----- SOURCE RECORDS -----

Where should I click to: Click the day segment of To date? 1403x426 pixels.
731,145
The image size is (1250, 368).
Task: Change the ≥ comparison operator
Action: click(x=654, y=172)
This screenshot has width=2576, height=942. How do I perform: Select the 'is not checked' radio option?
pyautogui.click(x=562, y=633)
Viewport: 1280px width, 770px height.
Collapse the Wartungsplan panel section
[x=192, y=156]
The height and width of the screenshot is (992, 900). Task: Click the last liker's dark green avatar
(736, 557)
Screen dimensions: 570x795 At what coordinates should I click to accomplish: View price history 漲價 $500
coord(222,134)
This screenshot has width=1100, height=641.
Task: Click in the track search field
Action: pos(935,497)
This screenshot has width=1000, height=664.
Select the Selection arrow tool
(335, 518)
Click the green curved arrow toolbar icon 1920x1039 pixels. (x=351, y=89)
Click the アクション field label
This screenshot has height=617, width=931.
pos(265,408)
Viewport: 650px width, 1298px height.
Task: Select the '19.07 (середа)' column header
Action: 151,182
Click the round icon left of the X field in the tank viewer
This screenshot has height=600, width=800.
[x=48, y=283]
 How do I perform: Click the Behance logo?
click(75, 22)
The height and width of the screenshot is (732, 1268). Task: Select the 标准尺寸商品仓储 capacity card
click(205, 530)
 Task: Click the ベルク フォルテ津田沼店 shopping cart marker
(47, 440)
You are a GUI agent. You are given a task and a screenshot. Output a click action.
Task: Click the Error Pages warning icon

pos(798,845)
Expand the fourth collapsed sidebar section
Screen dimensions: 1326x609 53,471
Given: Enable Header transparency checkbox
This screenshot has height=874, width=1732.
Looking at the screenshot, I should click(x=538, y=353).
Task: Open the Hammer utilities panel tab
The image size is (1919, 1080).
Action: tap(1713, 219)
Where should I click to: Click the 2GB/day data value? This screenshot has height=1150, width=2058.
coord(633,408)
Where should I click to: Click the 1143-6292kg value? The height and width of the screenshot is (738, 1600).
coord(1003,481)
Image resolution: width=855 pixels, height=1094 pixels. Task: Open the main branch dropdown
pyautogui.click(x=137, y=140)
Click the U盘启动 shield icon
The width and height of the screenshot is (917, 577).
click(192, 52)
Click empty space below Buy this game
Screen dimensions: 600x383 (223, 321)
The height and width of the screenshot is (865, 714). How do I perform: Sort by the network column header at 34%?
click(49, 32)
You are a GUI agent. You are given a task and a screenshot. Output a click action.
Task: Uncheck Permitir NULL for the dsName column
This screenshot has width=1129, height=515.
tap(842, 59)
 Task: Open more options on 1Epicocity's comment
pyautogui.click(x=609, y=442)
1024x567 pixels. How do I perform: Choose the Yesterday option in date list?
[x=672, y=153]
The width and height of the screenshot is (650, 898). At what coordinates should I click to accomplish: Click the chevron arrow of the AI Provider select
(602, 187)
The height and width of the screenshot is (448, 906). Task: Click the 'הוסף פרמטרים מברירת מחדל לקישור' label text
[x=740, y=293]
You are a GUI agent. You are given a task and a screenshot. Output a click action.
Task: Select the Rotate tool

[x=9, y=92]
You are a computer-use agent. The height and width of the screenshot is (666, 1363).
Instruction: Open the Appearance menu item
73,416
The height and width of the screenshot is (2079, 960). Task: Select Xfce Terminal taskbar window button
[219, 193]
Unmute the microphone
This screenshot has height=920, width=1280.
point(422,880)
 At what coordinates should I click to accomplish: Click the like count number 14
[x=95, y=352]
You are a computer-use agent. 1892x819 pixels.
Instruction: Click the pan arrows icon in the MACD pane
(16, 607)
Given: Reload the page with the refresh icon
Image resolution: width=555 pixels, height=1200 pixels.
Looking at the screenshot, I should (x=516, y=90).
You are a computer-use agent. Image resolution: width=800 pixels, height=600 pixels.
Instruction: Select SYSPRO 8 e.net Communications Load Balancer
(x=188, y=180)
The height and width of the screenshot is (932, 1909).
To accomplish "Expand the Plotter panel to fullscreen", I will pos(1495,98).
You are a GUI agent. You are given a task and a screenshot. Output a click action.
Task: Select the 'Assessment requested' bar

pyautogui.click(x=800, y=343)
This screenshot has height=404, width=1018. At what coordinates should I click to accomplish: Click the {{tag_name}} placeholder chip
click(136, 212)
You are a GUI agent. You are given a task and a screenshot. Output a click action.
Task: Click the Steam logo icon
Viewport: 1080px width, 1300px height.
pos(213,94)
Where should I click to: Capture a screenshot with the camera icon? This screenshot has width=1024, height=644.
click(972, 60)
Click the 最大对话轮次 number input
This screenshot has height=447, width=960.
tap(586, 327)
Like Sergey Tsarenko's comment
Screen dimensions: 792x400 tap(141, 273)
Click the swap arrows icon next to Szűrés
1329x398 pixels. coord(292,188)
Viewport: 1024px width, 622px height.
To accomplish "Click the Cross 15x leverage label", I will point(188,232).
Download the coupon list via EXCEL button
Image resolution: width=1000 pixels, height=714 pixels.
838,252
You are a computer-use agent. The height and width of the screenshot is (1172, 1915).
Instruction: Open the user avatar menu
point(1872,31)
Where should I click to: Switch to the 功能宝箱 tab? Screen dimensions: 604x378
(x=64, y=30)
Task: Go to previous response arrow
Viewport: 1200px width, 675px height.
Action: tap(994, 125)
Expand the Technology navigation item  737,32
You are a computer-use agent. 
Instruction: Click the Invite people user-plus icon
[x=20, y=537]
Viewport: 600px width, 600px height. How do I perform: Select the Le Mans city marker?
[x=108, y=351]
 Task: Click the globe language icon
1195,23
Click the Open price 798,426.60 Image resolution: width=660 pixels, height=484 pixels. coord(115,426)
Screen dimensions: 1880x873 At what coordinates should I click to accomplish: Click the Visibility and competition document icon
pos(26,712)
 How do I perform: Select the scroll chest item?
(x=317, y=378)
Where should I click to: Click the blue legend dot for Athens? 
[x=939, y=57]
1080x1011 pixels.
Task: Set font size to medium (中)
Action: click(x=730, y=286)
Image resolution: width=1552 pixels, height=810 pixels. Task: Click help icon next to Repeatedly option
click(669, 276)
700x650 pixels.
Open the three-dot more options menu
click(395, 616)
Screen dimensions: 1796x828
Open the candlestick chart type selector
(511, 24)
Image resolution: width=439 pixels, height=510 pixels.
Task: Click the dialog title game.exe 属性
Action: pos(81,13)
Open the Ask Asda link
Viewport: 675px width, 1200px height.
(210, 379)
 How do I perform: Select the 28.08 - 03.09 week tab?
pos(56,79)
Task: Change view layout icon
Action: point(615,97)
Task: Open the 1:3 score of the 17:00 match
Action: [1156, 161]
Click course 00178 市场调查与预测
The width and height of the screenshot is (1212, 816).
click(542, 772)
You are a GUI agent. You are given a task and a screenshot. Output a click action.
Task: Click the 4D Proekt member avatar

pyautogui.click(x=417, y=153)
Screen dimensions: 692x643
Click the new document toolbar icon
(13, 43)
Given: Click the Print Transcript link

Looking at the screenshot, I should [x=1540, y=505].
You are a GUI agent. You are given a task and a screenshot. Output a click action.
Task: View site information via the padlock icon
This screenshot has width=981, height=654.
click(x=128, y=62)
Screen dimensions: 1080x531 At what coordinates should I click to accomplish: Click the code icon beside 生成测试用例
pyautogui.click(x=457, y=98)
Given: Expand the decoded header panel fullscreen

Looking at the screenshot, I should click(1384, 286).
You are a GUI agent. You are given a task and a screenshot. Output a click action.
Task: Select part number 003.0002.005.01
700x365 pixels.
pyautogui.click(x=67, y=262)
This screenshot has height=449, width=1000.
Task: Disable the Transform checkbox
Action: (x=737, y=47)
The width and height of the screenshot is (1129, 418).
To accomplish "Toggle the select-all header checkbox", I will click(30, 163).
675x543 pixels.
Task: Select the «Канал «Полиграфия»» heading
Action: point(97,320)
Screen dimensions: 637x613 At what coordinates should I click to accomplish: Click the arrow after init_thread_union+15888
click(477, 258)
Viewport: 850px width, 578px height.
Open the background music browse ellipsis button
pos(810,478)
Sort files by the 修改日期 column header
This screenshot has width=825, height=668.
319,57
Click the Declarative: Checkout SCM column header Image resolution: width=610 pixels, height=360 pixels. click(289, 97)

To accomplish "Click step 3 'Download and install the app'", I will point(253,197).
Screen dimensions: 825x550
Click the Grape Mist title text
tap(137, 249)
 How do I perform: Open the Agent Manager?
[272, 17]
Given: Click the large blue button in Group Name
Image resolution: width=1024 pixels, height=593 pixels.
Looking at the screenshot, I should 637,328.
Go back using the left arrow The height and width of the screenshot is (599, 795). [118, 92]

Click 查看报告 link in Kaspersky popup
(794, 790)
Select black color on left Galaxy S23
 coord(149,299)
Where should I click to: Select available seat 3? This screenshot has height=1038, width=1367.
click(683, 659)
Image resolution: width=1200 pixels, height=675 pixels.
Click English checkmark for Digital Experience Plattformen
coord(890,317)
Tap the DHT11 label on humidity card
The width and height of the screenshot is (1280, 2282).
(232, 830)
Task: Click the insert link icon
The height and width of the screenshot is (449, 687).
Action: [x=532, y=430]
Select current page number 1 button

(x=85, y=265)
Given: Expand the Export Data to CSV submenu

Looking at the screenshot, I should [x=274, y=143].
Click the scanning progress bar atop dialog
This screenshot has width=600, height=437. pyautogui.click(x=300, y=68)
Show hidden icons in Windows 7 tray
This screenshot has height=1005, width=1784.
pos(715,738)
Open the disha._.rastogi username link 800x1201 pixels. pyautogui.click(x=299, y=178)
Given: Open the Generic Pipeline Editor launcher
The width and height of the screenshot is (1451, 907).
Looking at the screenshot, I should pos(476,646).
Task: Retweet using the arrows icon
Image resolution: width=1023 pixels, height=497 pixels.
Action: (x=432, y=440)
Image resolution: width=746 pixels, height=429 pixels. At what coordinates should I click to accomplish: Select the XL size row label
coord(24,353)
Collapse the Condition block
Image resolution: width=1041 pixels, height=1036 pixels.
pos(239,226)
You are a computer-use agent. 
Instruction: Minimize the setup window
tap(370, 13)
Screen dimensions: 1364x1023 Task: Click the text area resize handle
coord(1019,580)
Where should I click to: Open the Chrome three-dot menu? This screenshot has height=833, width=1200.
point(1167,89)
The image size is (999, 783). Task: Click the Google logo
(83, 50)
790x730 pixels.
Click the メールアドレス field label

-----

EXERCISE PROMPT: Beginning with the line that holds "Instruction: Minimize the setup window", please return every line through the end of the data, exactly as written.

RESULT FOR THIS TASK:
Instruction: Minimize the setup window
tap(370, 13)
Screen dimensions: 1364x1023 Task: Click the text area resize handle
coord(1019,580)
Where should I click to: Open the Chrome three-dot menu? This screenshot has height=833, width=1200.
point(1167,89)
The image size is (999, 783). Task: Click the Google logo
(83, 50)
790x730 pixels.
Click the メールアドレス field label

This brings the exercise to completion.